Clement Vallandigham (1820 – 1871) was a contrarian – and not of the good kind. An Ohio politician, he served two terms in the US House of Representatives. During the Civil War, he led the treasonous faction of anti-war Democrats known as Copperheads. His wartime years were turbulent, to say the least. After the war, he earned his keep as a lawyer, and it was in a courtroom that his life came to a bizarre end.
A Copperhead’s Bizarre End

In 1863, as the Civil War raged, a court-martial convicted Clement Vallandigham him of sympathizing with those in armed rebellion against the US, and exiled him to the Confederacy. He headed to Canada, and ran for governor of Ohio from exile, but lost the election. He returned a year later. The authorities monitored and kept tabs on his activities, but otherwise let him be.
After the Civil War came to an end, Vallandigham was salty that his side had lost. He publicly decried the war’s outcome, advocated against suffrage and equality for blacks, and made a living as a lawyer while at it. It was in that capacity as an attorney that death caught up with Vallandigham in an Ohio courtroom, when he accidentally shot himself in the stomach during a trial.

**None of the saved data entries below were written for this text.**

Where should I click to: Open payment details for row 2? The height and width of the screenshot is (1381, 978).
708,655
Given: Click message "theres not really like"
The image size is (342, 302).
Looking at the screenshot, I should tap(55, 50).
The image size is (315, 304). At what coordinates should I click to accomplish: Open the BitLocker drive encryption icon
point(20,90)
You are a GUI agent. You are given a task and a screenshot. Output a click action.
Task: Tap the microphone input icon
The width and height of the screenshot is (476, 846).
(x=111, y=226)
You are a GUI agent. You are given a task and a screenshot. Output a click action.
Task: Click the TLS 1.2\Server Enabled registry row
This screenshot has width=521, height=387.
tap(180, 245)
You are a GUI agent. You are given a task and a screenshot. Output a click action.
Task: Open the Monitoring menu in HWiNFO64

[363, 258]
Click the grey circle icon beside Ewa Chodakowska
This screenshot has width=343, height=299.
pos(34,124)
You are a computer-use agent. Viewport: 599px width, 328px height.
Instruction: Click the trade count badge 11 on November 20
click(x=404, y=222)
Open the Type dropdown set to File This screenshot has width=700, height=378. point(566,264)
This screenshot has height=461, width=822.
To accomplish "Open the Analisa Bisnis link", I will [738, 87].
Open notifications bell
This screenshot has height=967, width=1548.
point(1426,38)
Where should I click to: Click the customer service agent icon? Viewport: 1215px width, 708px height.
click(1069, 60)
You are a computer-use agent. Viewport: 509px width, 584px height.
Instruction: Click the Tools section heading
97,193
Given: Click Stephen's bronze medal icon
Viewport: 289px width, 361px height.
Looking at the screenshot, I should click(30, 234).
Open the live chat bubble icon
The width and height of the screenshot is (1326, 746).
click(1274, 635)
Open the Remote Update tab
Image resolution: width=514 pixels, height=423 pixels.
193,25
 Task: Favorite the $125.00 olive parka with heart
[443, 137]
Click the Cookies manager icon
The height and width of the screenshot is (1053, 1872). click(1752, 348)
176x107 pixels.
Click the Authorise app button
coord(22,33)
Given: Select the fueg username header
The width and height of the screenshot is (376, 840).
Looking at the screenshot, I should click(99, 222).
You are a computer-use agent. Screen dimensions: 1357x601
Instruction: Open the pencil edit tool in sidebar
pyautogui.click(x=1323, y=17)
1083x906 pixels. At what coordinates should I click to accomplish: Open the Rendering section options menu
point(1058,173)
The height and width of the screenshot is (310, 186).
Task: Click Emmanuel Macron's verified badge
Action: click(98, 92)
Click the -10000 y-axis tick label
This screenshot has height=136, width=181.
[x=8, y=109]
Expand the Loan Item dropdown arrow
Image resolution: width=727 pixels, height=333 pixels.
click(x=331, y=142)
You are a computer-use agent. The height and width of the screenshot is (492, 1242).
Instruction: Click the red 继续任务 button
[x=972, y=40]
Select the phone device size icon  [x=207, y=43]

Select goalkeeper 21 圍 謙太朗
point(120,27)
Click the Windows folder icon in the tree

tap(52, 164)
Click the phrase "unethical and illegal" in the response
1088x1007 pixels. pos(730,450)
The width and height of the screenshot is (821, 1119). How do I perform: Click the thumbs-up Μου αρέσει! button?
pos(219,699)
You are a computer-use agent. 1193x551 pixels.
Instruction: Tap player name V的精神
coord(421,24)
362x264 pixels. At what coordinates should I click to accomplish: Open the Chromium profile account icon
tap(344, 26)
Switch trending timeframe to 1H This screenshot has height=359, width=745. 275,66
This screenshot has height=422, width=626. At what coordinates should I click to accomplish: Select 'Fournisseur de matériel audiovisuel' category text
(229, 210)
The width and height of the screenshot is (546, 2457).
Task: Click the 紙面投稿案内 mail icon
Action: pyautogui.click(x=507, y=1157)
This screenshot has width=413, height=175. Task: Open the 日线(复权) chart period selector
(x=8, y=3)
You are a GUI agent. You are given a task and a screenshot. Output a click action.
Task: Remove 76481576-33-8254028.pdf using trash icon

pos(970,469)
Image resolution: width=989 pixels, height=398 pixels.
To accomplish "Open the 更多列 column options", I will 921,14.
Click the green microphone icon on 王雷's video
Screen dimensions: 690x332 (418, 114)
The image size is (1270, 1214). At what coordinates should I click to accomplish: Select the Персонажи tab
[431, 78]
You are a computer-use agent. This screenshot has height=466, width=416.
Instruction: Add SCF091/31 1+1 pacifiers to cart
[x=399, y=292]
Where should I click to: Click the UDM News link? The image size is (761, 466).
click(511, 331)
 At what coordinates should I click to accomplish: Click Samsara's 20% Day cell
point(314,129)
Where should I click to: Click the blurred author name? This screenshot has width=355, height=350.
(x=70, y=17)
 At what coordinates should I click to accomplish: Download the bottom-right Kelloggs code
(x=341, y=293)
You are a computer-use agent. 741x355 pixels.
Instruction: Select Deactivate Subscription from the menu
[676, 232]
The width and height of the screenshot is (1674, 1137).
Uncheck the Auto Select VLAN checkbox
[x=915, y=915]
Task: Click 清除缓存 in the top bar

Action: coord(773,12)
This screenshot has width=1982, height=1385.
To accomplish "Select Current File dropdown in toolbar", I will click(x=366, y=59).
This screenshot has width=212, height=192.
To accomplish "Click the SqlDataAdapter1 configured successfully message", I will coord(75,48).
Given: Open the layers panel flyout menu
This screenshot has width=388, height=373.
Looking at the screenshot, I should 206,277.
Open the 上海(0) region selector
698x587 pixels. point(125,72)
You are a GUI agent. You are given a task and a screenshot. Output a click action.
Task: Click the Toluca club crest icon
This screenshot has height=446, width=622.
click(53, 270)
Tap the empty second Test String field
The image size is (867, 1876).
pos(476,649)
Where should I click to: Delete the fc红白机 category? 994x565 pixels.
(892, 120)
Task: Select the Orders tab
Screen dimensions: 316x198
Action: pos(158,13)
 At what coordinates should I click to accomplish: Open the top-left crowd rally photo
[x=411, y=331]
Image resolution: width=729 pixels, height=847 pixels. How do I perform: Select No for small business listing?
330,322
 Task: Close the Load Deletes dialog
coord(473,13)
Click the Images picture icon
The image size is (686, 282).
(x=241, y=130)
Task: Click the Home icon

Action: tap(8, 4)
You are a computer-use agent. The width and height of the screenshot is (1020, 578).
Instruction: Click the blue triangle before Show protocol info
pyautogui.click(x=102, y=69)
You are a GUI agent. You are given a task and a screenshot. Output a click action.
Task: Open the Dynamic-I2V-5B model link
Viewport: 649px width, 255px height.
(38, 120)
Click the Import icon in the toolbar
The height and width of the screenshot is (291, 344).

In 1871, Vallandigham was representing a defendant, Thomas McGehean, who was accused of shooting a Tom Myers to death during a barroom brawl. Vallandingham aimed to demonstrate to the jury that the deceased had accidentally shot himself as he tried to draw his pistol, only for it to snag on his clothing and accidentally discharge. So he picked a pistol, which he thought was unloaded, placed it in his pocket, then acted out the scenario in the courtroom.
Unfortunately for Vallindigham, the pistol he used was actually loaded. When he mimicked the deceased’s drawing motion, the hammer fell on a live round, which discharged into his stomach. The demonstration convinced the jury, however, and McGehean was acquitted. Death claimed Vallandigham the following day, when the bullet wound grew infected.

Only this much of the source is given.